Biden claimed during the signing of his order to be “a proud capitalist,” but the directive’s content told another story, as, in fact, did Biden’s embrace of unbounded “whole-of-government” intervention. Biden saw government as both an architect and referee of markets, tasking it with preservation of “competition” and maintenence of progressive social policies in ESG and DEI.
The few deregulatory crumbs of that era, like over-the-counter hearing aids and some occupational licensing relief, were overwhelmed by moves toward federal agenda-setting. The winners in such an environment are political appointees, entrenched regulators and politically connected corporations and cronies instead of consumers, entrepreneurs and small businesses.

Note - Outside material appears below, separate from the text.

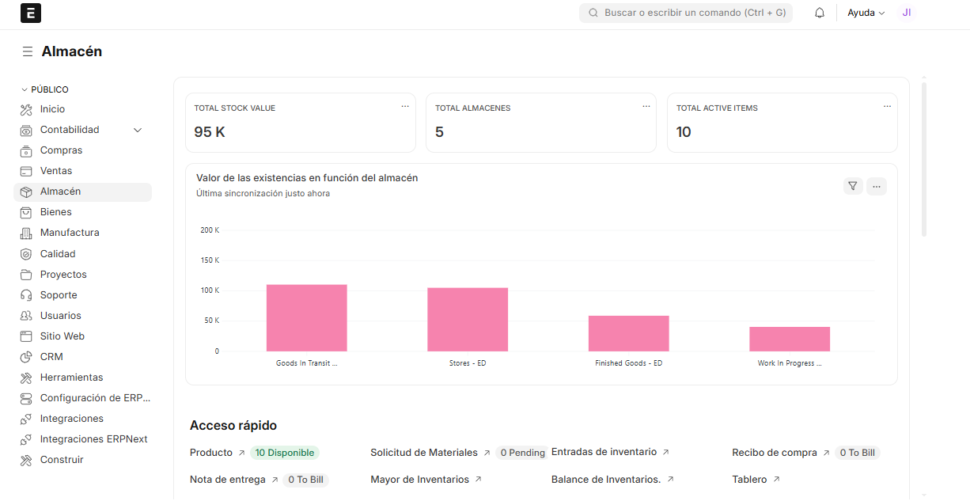Go to Compras in the sidebar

Trump’s revocation this week ends the formal framework for this government-first “competition” policy. That’s necessary and welcome but not the end of concerns. Despite the aggressive rollbacks by the likes of the Environmental Protection Agency and the Departments of Energy and Transportation, agencies retain all their powers for the next set of progressive appointees to unbox yet again.

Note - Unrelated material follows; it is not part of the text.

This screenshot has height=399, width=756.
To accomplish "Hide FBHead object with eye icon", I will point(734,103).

Instead, abolition of departments and agencies outright, plus broader regulatory reforms to constrain the structure that remains, is necessary. But that requires congressional action; and so far, while Congress has voted to overturn more than a dozen Biden rules, it has enacted no broad regulatory reforms whatsoever.
Without the big steps, the bureaucracy will keep finding ways to steer markets, pick winners and losers and embed itself into emerging sectors like artificial intelligence and smart cities and infrastructure.
The most worrisome elements at the moment are Trump’s own swampy impulses that not infrequently manifest, such as tariffs (the most prominent), antitrust regulation, a sovereign wealth fund, campus speech codes, regulation of concert ticket prices, drug price interventions and the like.
In the wake of Trump abolishing Biden’s competition order, it would represent a huge fail for some of his own policies to serve as the basis for future progressive regulatory power grabs, but they will if the trend continues.
Trump’s revocation of Biden’s misnamed competition executive order is a move in the right direction. Needed now is sustained commitment to full-throated deregulation that goes beyond undoing the overreach of the last administration and that rolls back decades of accumulated centralization that began more than a century before Biden. Thus far, Trump is not wholeheartedly doing that, but there are at least three years to go to turn the ship around.
As I’d fretted on these pages when Biden issued his 2021 competition order, “No one seems concerned over the resultant cronyism and corporate welfare, nor over the temporal distortion of technology advancements, nor over intellectual property ambiguities created by government banging around in the entrepreneurial process with its ‘appropriations’.”
Like the Democrats, Republicans sport an inability to recognize government force as the monopoly of concern and the most worrisome impediment to competition. In turn, they almost uniformly support their own versions of Biden’s policies—ranging from publicly funded research, to subsidies for manufacturing, to pricing intervention—just branded differently.
Promoting competiton in the American economy still remains the north star, if not the appropriate title of an executive order.